*What to work on*:
Write out only the lines from the line that holds "Given: Expand the Screenshots section chevron" to the end of the listing below, inclusive, with the pictures omitted.

*Given data*:
# # # # # # #
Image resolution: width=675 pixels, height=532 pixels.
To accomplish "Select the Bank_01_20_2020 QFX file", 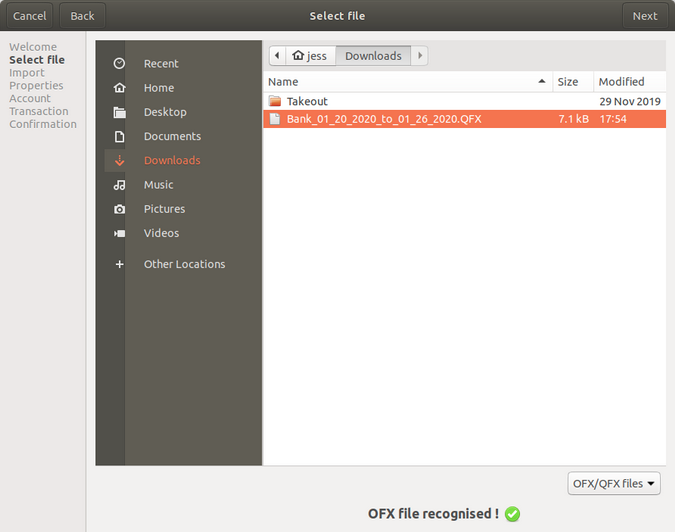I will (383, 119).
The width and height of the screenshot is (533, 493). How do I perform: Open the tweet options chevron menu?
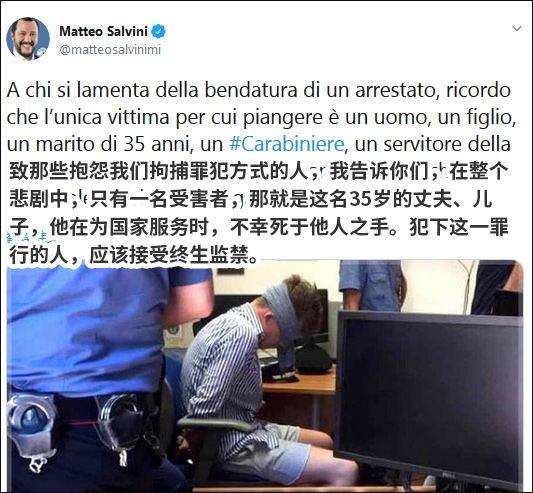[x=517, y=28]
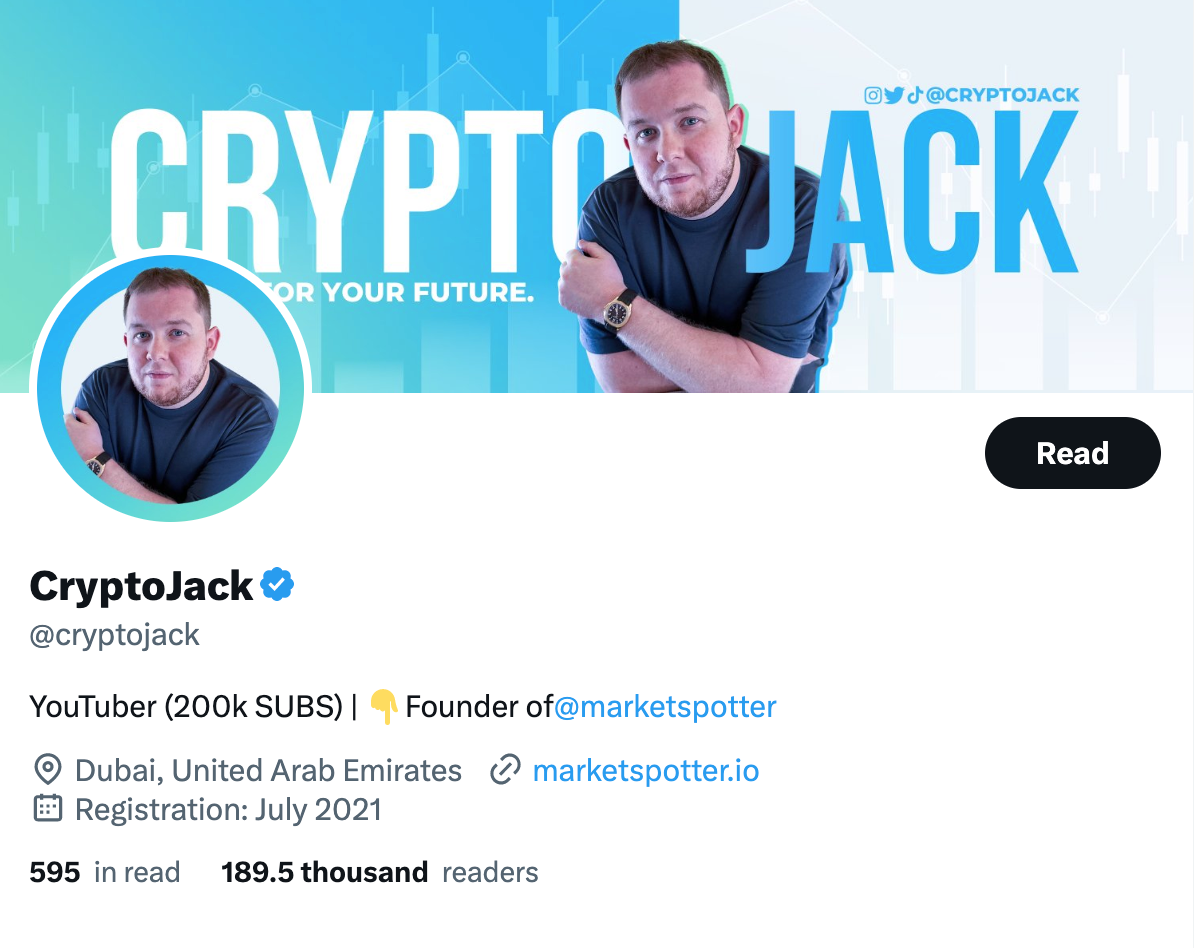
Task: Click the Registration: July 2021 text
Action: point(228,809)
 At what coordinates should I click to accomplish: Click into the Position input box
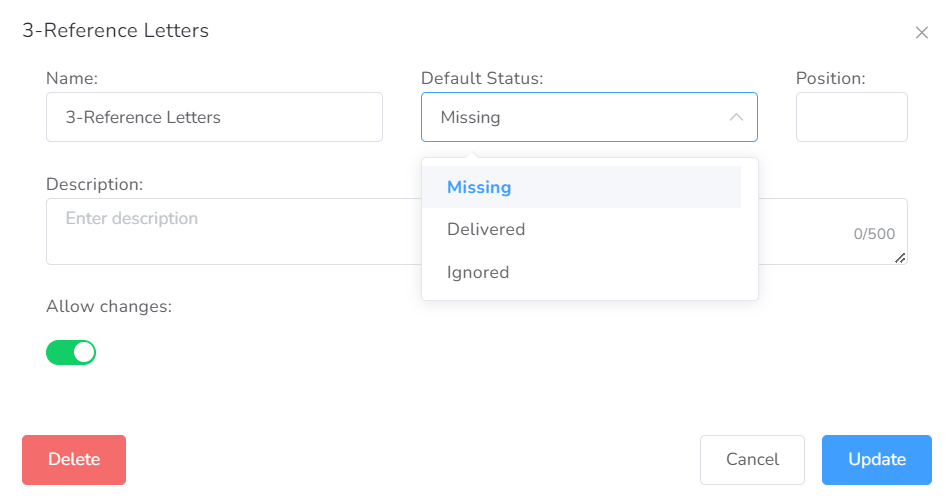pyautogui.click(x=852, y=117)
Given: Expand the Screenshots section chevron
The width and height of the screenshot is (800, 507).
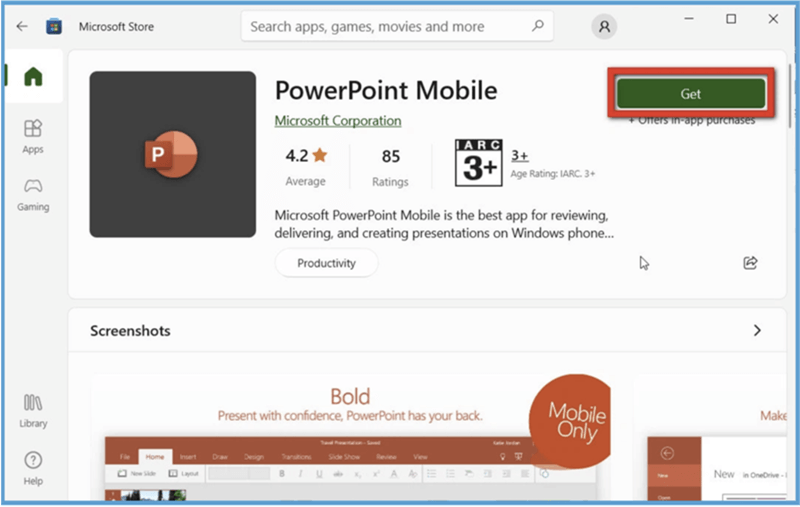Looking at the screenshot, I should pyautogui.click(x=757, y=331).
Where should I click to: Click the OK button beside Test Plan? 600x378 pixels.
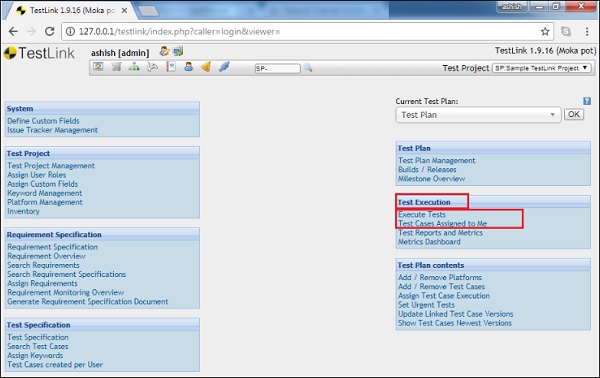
# # # # # # #
*Solution for this exercise*:
Given: Expand the Screenshots section chevron
The width and height of the screenshot is (800, 507).
Looking at the screenshot, I should pyautogui.click(x=757, y=331).
Where should I click to: Click the OK button beside Test Plan? 600x378 pixels.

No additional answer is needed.